**What to do**
Put every line of the records below into a Markdown table with two columns, Row and Line, numbering the rows in order and omitting blank lines.
= = =
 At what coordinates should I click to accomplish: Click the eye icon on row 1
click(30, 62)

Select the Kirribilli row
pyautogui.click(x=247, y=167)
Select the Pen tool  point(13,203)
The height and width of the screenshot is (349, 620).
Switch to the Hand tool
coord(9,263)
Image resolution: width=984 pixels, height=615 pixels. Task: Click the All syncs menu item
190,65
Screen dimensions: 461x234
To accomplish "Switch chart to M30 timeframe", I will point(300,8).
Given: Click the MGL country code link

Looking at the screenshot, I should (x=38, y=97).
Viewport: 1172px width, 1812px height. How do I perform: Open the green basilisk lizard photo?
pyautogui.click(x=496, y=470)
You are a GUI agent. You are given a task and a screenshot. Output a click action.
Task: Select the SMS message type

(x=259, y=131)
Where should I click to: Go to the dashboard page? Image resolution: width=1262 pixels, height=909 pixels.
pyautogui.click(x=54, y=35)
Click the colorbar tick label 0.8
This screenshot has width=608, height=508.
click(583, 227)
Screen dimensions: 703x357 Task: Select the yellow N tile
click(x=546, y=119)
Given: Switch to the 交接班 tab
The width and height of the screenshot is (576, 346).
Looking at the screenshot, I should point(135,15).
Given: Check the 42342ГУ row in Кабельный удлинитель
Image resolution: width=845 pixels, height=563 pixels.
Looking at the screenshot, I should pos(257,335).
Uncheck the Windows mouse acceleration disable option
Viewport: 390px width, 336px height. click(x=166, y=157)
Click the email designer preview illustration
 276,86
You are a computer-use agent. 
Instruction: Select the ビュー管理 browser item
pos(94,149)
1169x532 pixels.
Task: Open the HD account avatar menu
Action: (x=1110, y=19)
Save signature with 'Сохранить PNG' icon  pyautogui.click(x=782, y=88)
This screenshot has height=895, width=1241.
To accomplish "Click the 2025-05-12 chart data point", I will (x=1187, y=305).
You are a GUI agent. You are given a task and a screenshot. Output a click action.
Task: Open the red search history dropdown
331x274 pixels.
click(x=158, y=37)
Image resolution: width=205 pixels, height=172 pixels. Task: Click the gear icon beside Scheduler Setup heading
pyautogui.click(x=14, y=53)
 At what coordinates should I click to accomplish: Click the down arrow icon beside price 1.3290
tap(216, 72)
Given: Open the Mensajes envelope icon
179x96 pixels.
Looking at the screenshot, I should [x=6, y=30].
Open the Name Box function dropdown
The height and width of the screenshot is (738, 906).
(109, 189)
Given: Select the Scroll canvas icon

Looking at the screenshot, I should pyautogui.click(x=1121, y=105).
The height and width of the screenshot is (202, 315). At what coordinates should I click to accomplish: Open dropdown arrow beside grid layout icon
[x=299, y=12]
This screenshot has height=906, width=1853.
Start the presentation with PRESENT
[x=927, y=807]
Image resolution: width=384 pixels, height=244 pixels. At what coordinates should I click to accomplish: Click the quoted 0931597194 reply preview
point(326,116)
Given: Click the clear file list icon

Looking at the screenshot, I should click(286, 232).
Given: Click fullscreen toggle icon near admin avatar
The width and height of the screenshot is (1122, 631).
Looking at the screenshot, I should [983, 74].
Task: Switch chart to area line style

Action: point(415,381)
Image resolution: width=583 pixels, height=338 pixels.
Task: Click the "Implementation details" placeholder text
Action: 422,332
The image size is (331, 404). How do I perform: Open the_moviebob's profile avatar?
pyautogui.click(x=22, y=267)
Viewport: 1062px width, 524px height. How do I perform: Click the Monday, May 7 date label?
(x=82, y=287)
= = =
**Answer to this problem**
| Row | Line |
|---|---|
| 1 |  At what coordinates should I click to accomplish: Click the eye icon on row 1 |
| 2 | click(30, 62) |
| 3 | Select the Kirribilli row |
| 4 | pyautogui.click(x=247, y=167) |
| 5 | Select the Pen tool  point(13,203) |
| 6 | The height and width of the screenshot is (349, 620). |
| 7 | Switch to the Hand tool |
| 8 | coord(9,263) |
| 9 | Image resolution: width=984 pixels, height=615 pixels. Task: Click the All syncs menu item |
| 10 | 190,65 |
| 11 | Screen dimensions: 461x234 |
| 12 | To accomplish "Switch chart to M30 timeframe", I will point(300,8). |
| 13 | Given: Click the MGL country code link |
| 14 | Looking at the screenshot, I should (x=38, y=97). |
| 15 | Viewport: 1172px width, 1812px height. How do I perform: Open the green basilisk lizard photo? |
| 16 | pyautogui.click(x=496, y=470) |
| 17 | You are a GUI agent. You are given a task and a screenshot. Output a click action. |
| 18 | Task: Select the SMS message type |
| 19 | (x=259, y=131) |
| 20 | Where should I click to: Go to the dashboard page? Image resolution: width=1262 pixels, height=909 pixels. |
| 21 | pyautogui.click(x=54, y=35) |
| 22 | Click the colorbar tick label 0.8 |
| 23 | This screenshot has width=608, height=508. |
| 24 | click(583, 227) |
| 25 | Screen dimensions: 703x357 Task: Select the yellow N tile |
| 26 | click(x=546, y=119) |
| 27 | Given: Switch to the 交接班 tab |
| 28 | The width and height of the screenshot is (576, 346). |
| 29 | Looking at the screenshot, I should point(135,15). |
| 30 | Given: Check the 42342ГУ row in Кабельный удлинитель |
| 31 | Image resolution: width=845 pixels, height=563 pixels. |
| 32 | Looking at the screenshot, I should pos(257,335). |
| 33 | Uncheck the Windows mouse acceleration disable option |
| 34 | Viewport: 390px width, 336px height. click(x=166, y=157) |
| 35 | Click the email designer preview illustration |
| 36 |  276,86 |
| 37 | You are a computer-use agent.  |
| 38 | Instruction: Select the ビュー管理 browser item |
| 39 | pos(94,149) |
| 40 | 1169x532 pixels. |
| 41 | Task: Open the HD account avatar menu |
| 42 | Action: (x=1110, y=19) |
| 43 | Save signature with 'Сохранить PNG' icon  pyautogui.click(x=782, y=88) |
| 44 | This screenshot has height=895, width=1241. |
| 45 | To accomplish "Click the 2025-05-12 chart data point", I will (x=1187, y=305). |
| 46 | You are a GUI agent. You are given a task and a screenshot. Output a click action. |
| 47 | Task: Open the red search history dropdown |
| 48 | 331x274 pixels. |
| 49 | click(x=158, y=37) |
| 50 | Image resolution: width=205 pixels, height=172 pixels. Task: Click the gear icon beside Scheduler Setup heading |
| 51 | pyautogui.click(x=14, y=53) |
| 52 |  At what coordinates should I click to accomplish: Click the down arrow icon beside price 1.3290 |
| 53 | tap(216, 72) |
| 54 | Given: Open the Mensajes envelope icon |
| 55 | 179x96 pixels. |
| 56 | Looking at the screenshot, I should [x=6, y=30]. |
| 57 | Open the Name Box function dropdown |
| 58 | The height and width of the screenshot is (738, 906). |
| 59 | (109, 189) |
| 60 | Given: Select the Scroll canvas icon |
| 61 | Looking at the screenshot, I should pyautogui.click(x=1121, y=105). |
| 62 | The height and width of the screenshot is (202, 315). At what coordinates should I click to accomplish: Open dropdown arrow beside grid layout icon |
| 63 | [x=299, y=12] |
| 64 | This screenshot has height=906, width=1853. |
| 65 | Start the presentation with PRESENT |
| 66 | [x=927, y=807] |
| 67 | Image resolution: width=384 pixels, height=244 pixels. At what coordinates should I click to accomplish: Click the quoted 0931597194 reply preview |
| 68 | point(326,116) |
| 69 | Given: Click the clear file list icon |
| 70 | Looking at the screenshot, I should click(286, 232). |
| 71 | Given: Click fullscreen toggle icon near admin avatar |
| 72 | The width and height of the screenshot is (1122, 631). |
| 73 | Looking at the screenshot, I should [983, 74]. |
| 74 | Task: Switch chart to area line style |
| 75 | Action: point(415,381) |
| 76 | Image resolution: width=583 pixels, height=338 pixels. |
| 77 | Task: Click the "Implementation details" placeholder text |
| 78 | Action: 422,332 |
| 79 | The image size is (331, 404). How do I perform: Open the_moviebob's profile avatar? |
| 80 | pyautogui.click(x=22, y=267) |
| 81 | Viewport: 1062px width, 524px height. How do I perform: Click the Monday, May 7 date label? |
| 82 | (x=82, y=287) |